──────── PAGE TEXT ────────
Andrew Raso 14 minutes read
Published on: 15 August 2025

The pace of change in digital marketing is accelerating. In a single quarter, Instagram has introduced deeper analytics for Reels and carousels, Google has revealed AI-powered ad tools for Search and Shopping and Meta has rolled out advanced creative testing capabilities. These developments are not isolated feature drops. They represent a broader shift toward AI-driven campaign optimisation, real-time creative iteration and richer performance data.

Key Takeaways

  • Instagram analytics get sharper: New Reels watch-through rate and carousel save metrics give creators and brands deeper insights to shape content that drives both immediate engagement and long-term value.

  • Google AI Mode ads bridge search and AI SEO: By combining AI marketing tools with search intent, advertisers can create real-time and highly relevant ad copy that bridges organic and paid strategies.

  • Creative testing and targeting become easier: Demand Gen A/B testing and PMax device targeting make it easier to run experiments and allocate budget more effectively.

  • Meta ad tools refine paid social performance: Expanded in-platform creative testing and placement bid optimisation give brands more control over outcomes without campaign rebuilds.

  • OpenAI models enable advanced analytics: Running locally and customisable for industry-specific needs, these open-weight models offer a flexible privacy-compliant option for deeper data insights.

  • Instagram sharing features boost organic reach: The re-post tool and Friend Map highlight a renewed emphasis on peer-to-peer distribution and localised engagement opportunities.

For marketers, these digital marketing updates signal a new phase where analytics, creative and automation are merging into unified workflows. The winners in this environment will be those who quickly adapt — integrating these tools into strategies that deliver measurable impact across channels.

Instagram adds fresh insights for Reels and carousels

One of the most notable social media marketing updates this quarter comes from Instagram. The app added two key metrics to its analytics dashboard that give marketers a sharper view of how content performs over time:

  • Reels watch-through rate: This metric shows the percentage of viewers who watch a Reel from start to finish. It is a more precise indicator of engagement than views alone because it reveals whether the creative is holding attention.
  • Carousel saves: This measures how often users save a carousel post. A high save rate indicates long-term relevance, giving marketers a clue about evergreen content potential.

The updated Insights interface offers a cleaner separation between content types. It’s now easier to compare Reels, carousels and single-image posts. New filters for timeframe, post format and audience segment help marketers drill into performance data without relying on third-party tools.
──────── RECORDS ────────
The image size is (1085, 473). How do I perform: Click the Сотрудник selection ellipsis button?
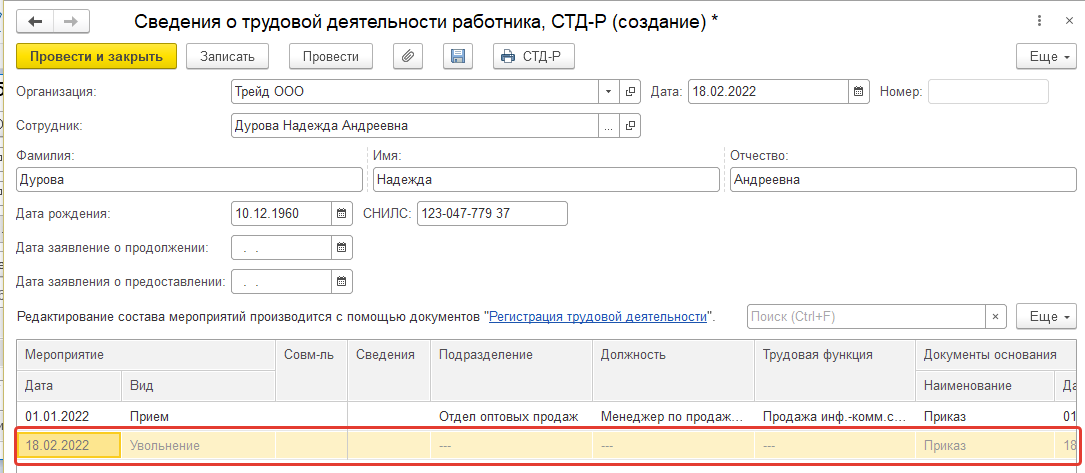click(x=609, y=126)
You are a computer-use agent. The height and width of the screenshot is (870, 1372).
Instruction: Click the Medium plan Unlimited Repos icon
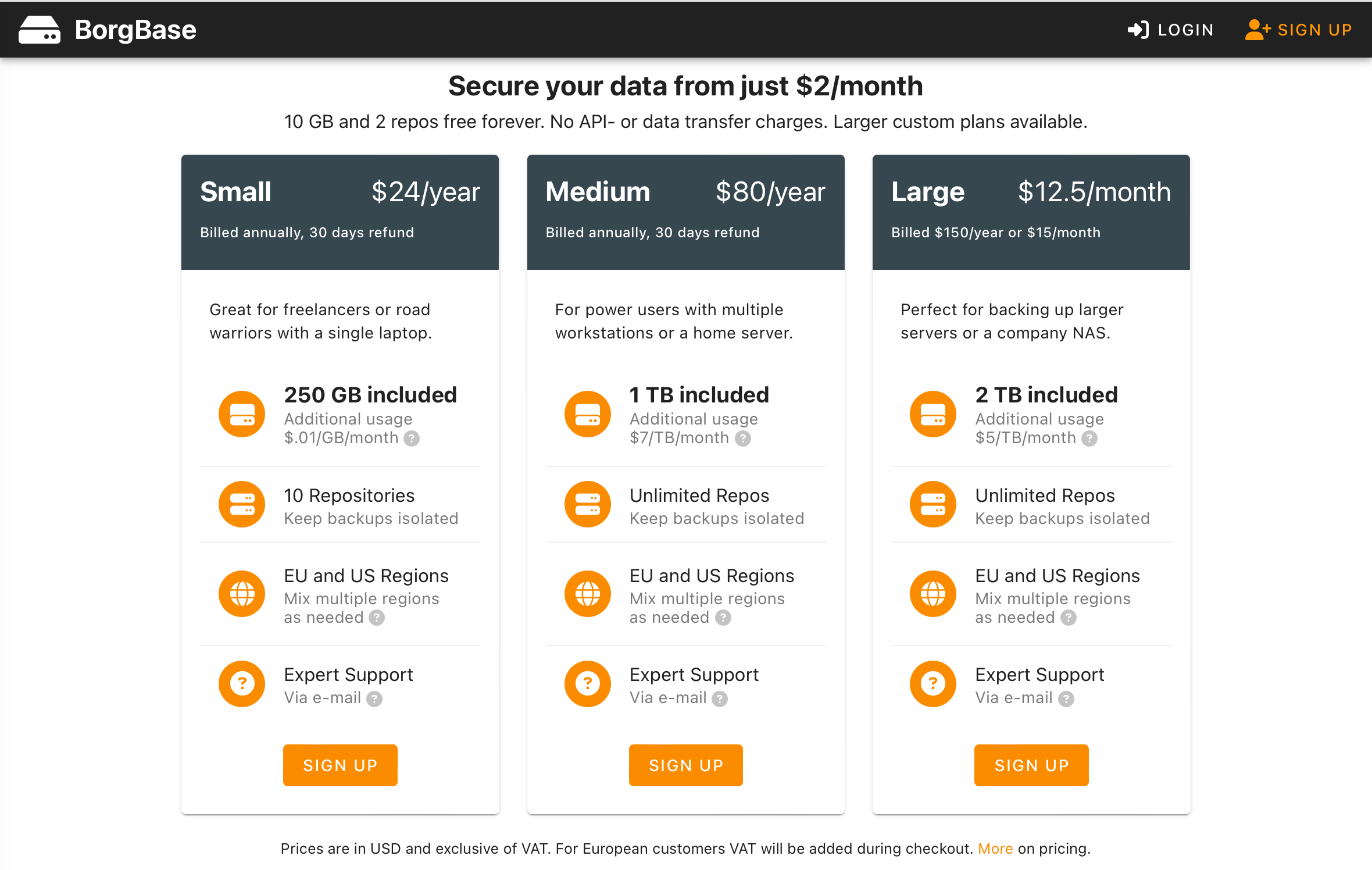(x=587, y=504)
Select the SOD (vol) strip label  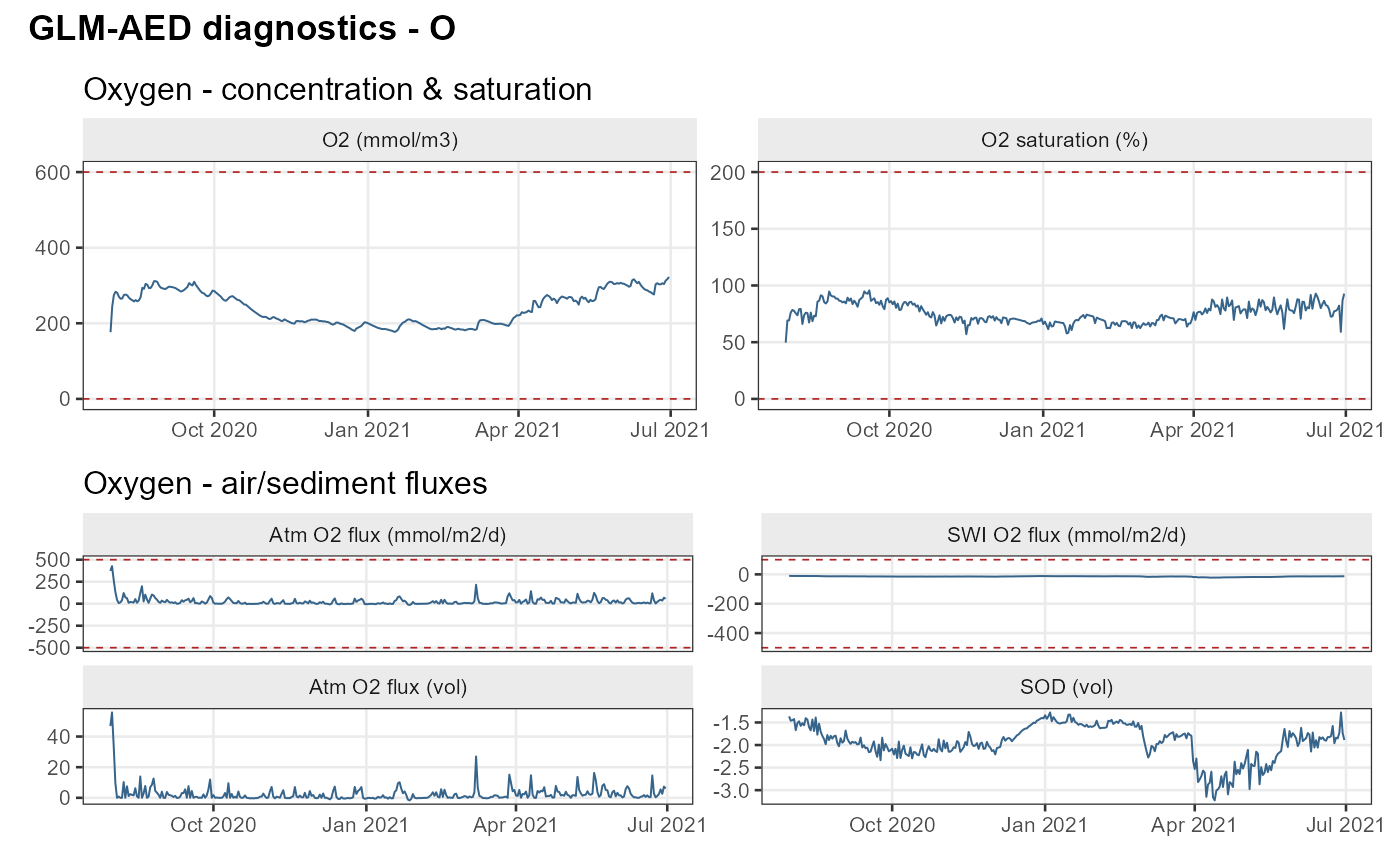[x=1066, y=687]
────────
──────── RECORDS ────────
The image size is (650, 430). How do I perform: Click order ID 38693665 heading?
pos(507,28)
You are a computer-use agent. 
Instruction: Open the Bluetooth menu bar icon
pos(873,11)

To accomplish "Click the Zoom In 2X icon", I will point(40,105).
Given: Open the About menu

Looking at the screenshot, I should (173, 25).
────────
──────── RECORDS ────────
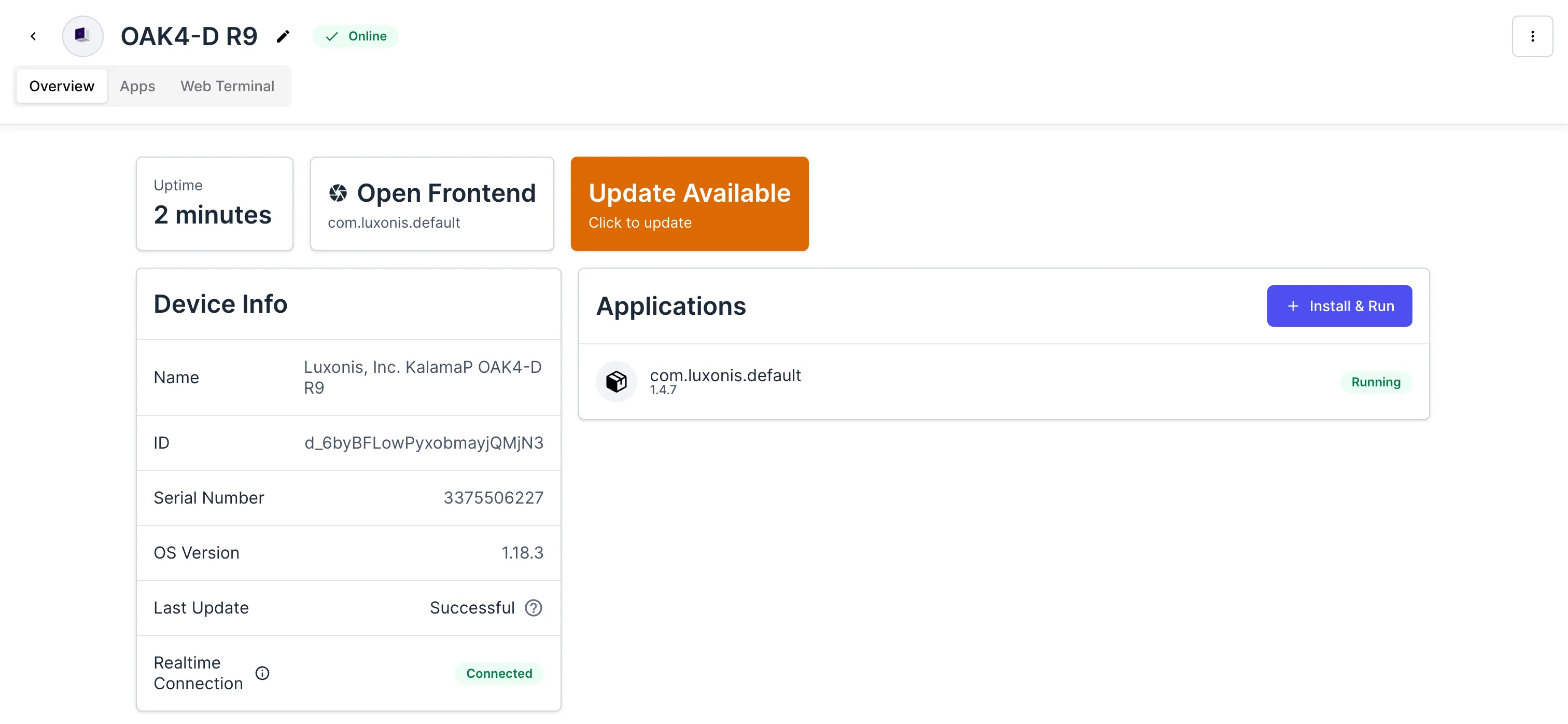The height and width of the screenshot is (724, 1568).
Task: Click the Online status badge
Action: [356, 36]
────────
TASKS TO PERFORM –
A: In the digital marketing updates article, write out everything from "Key Takeaways" down to "and long-term value.".
B: Answer these questions from the digital marketing updates article:
(i) On what date was the article published?
(ii) What does the Reels watch-through rate metric show?
(iii) Which new filters does the updated Insights interface offer?

SOLUTION SET –
A:
Key Takeaways

  • Instagram analytics get sharper: New Reels watch-through rate and carousel save metrics give creators and brands deeper insights to shape content that drives both immediate engagement and long-term value.

B:
(i) 15 August 2025
(ii) The percentage of viewers who watch a Reel from start to finish
(iii) Filters for timeframe, post format and audience segment